Lovely. So that's the great definition of that. Meaning means that everybody has a voice, that everybody's contributing. That's what makes it meaningful. So what if somebody doesn't want to participate? What if you have a couple and one partner like what we were saying earlier is really into it and the other one isn't? So then how can we?

Dr. Evan Imber-Black:

go about dividing the partner. I think you want to review with each other what were rituals like in the family I come from? So, again, let's take this time of year what was Easter like in the family that I come from? And if it was a good experience, then often you want to keep it going, you want to repeat it in your new family and so forth.

Dr. Evan Imber-Black:

If it was not a good experience and there are families where there's alcoholism, if there's drug abuse, if there's other things there many times people take a holiday as a time not just to get drunk but to get roaring drunk, and your partner may have terrible, terrible memories of that from childhood that you don't even know about. So I think my advice on this would be when you're getting to know someone, when you're seriously dating, talk about family rituals. Talk about what was meal time, supper time, like in your family. Here's what it was like in my family. What power birthdays celebrated were they? There's a lot of families that once a kid is past 10 years old or something, they just stop celebrating. There are others who make it a big deal and an important matter forever.

Dr. Evan Imber-Black:

Okay. So holidays what? How did your family do Easter? Here's how my family did Easter. What do we want to do so that you don't get caught in these needless arguments that you don't even know where it's coming from? When one partner is saying, oh, this isn't right, we're not doing this, right, what do you mean? Right, what's right? Well, what's right is how my family did it.

Dr. Evan Imber-Black:

And so you know if you can have those conversations and you know if you're going to one person's family of origin. You need to kind of put your way of doing it to the side for a day, and it's a great way to learn about your partners, how your partner was brought up and is doing things Right, to have these opportunities to have a holiday meal with one family or the other.

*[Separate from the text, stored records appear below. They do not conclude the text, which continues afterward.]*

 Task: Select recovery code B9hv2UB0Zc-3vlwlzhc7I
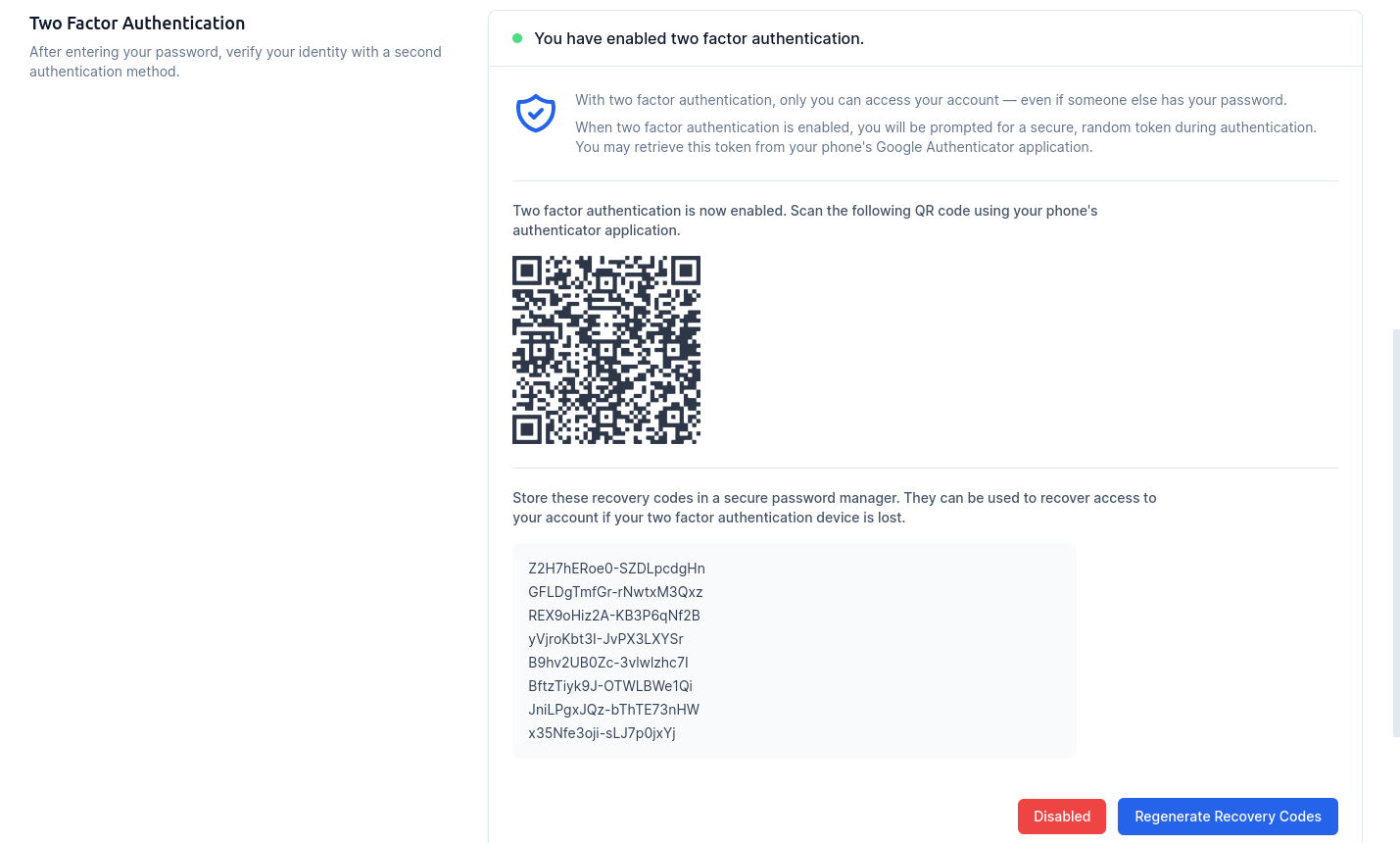coord(608,663)
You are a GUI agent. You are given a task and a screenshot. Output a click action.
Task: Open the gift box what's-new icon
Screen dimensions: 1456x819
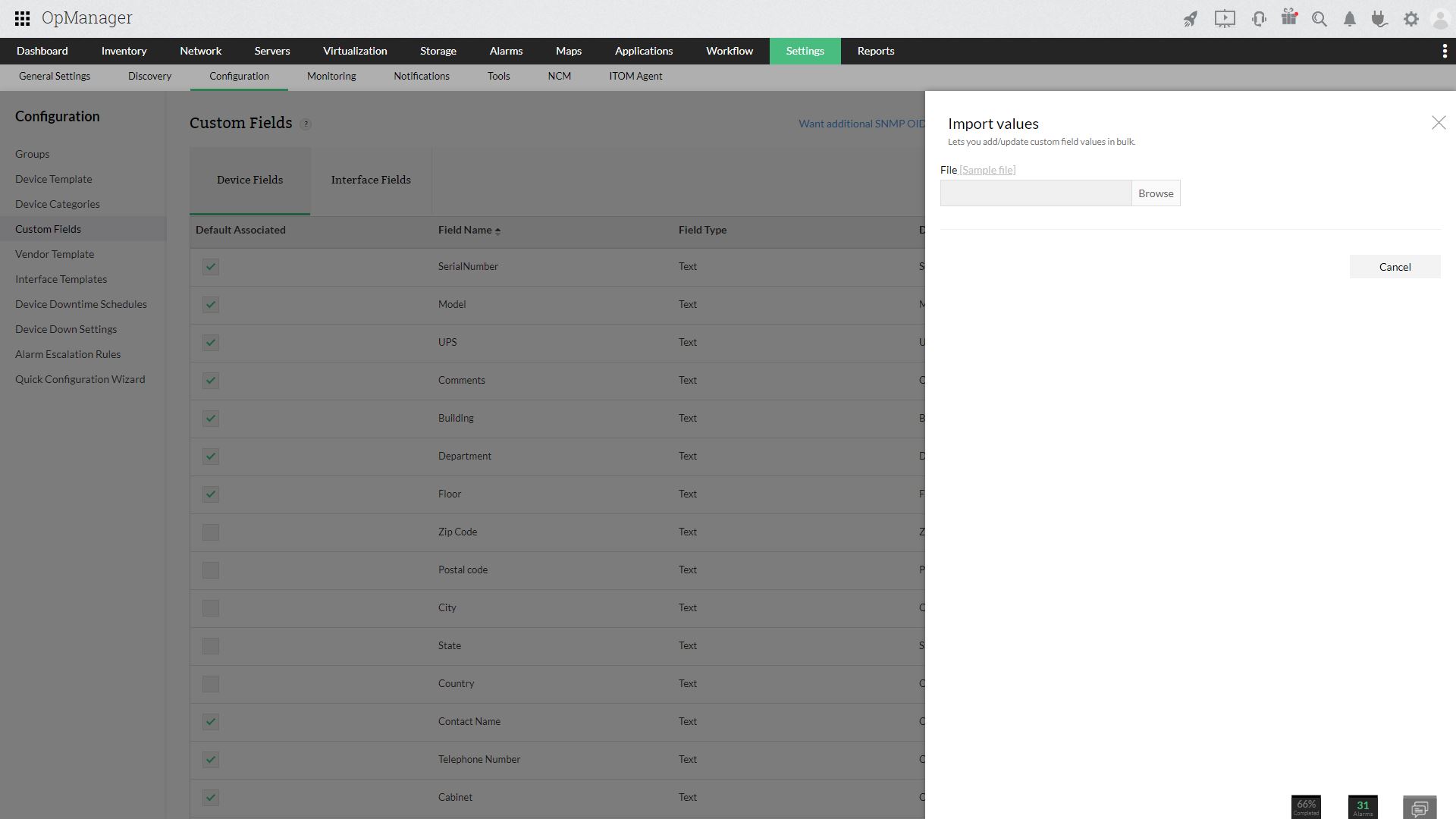click(x=1289, y=17)
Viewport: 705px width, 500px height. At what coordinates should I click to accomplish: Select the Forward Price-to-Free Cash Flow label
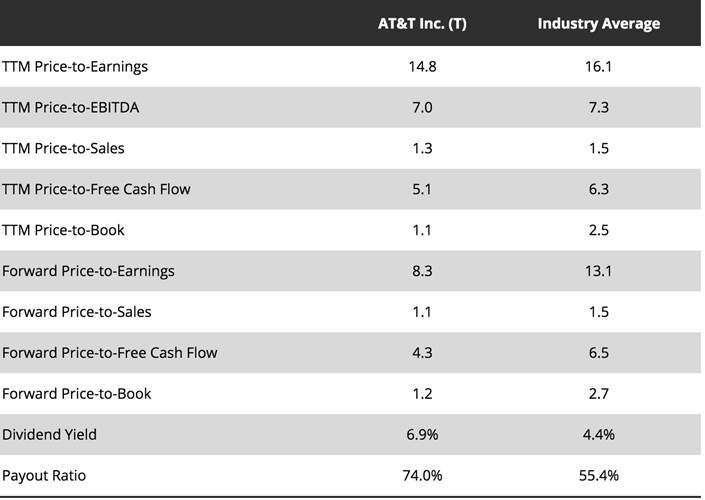pyautogui.click(x=109, y=352)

I'm sure you know from your practice and I'm sure your listeners know there can be endless arguments about what's the right way to do this. That's not how my family did it. Well, you're creating a new family and so you need to talk it over. How did each of you do it? What did you love about it? What did you quite frankly hate about it and wish would never happen again? And then you are on the road to creating a good set of rituals for yourself.

Emma Viglucci:

I love it. That was amazing, perfect. So if one partner is not interested, I love what you were saying to there might be a reason for it, right? Yes, so to be curious and compassionate yeah.

Dr. Evan Imber-Black:

We have always found out that if somebody says I don't celebrate, what do you mean? You don't celebrate? What were celebrations like in the family you come from, and you start to hear some pretty awful stories sometimes and that someone's solution is I'm not going to celebrate. That's the easiest way out of this, and so you have to work on it with people and let them know there are other ways than the way their family might have done a particular ritual.

Emma Viglucci:

Beautiful, perfect. So I heard the takeaway and the last part in words were is they open and flexible? So I love that I'm going to quote you on that Very good.

Dr. Evan Imber-Black:

And I want to wish everybody a happy Ramadan. If you're celebrating that Happy Easter, happy Passover and work on your rituals together, I love it.

Emma Viglucci:

Thank you so much for sharing time with me today.

Dr. Evan Imber-Black:

Thank, you I really appreciate you.

Emma Viglucci:

Thank you for everything that you've contributed to the profession and for just having a beautiful life. Thank you so much. Okay, Bye everybody, and to the listeners. I'll see you at the next one. Thank you.